TASK DETAILS: Return exactly the lines below, starting with the one that has "This screenshot has height=209, width=228." and going on through the one that has "Given: Tap the Strong Buy trend gauge".

::::::

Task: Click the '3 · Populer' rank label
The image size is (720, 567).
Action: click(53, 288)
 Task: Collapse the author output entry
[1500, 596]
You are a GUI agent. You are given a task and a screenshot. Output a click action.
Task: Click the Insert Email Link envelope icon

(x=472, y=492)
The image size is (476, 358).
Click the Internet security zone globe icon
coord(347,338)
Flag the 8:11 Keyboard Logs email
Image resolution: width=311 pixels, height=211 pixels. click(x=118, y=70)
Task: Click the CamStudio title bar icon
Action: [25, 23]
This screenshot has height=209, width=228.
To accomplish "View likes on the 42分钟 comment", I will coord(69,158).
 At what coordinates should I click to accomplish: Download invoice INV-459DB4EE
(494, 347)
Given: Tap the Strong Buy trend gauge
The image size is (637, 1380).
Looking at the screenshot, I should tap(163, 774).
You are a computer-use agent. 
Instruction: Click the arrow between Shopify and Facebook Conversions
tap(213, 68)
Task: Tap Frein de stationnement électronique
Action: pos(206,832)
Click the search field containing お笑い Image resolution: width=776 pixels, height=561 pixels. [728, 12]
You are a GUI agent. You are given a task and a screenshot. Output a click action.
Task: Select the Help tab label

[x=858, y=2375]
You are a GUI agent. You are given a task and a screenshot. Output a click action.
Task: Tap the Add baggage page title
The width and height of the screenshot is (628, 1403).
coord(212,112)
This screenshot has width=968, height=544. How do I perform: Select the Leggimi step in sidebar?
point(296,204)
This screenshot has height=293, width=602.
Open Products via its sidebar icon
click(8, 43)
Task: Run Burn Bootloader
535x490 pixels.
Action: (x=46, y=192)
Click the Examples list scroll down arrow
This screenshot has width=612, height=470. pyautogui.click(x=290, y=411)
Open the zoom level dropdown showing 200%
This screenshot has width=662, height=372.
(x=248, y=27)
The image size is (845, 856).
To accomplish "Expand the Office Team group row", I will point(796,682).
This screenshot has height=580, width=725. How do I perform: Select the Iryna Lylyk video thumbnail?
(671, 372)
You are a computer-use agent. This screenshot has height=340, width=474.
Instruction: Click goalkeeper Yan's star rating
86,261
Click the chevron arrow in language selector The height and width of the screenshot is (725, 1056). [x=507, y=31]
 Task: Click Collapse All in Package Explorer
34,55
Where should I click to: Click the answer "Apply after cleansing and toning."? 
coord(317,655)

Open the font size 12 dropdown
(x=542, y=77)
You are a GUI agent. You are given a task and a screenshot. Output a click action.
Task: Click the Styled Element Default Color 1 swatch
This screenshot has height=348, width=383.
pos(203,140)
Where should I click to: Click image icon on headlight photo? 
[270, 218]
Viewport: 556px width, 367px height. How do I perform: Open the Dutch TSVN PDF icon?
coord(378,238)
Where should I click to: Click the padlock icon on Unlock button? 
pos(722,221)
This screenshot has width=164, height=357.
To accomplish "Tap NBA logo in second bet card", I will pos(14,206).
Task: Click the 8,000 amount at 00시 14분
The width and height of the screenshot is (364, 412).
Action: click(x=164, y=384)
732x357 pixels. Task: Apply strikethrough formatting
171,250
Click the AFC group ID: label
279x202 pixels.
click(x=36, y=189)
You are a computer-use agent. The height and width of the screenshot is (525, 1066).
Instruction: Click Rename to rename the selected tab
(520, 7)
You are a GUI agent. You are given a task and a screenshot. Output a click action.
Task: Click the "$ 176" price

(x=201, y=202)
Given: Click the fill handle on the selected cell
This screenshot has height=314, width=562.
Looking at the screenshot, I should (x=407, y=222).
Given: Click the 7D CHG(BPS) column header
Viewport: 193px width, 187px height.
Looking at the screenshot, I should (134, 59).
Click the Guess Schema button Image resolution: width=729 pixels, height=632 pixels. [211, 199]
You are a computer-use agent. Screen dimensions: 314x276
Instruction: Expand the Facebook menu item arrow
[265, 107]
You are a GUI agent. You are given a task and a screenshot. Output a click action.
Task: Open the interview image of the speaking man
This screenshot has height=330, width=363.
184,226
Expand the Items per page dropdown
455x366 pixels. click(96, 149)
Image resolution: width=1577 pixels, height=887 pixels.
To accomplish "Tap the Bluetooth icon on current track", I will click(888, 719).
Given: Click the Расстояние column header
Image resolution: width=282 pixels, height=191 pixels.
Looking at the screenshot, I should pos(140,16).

::::::

TASK RESPONSE:
This screenshot has height=209, width=228.
To accomplish "View likes on the 42分钟 comment", I will coord(69,158).
 At what coordinates should I click to accomplish: Download invoice INV-459DB4EE
(494, 347)
Given: Tap the Strong Buy trend gauge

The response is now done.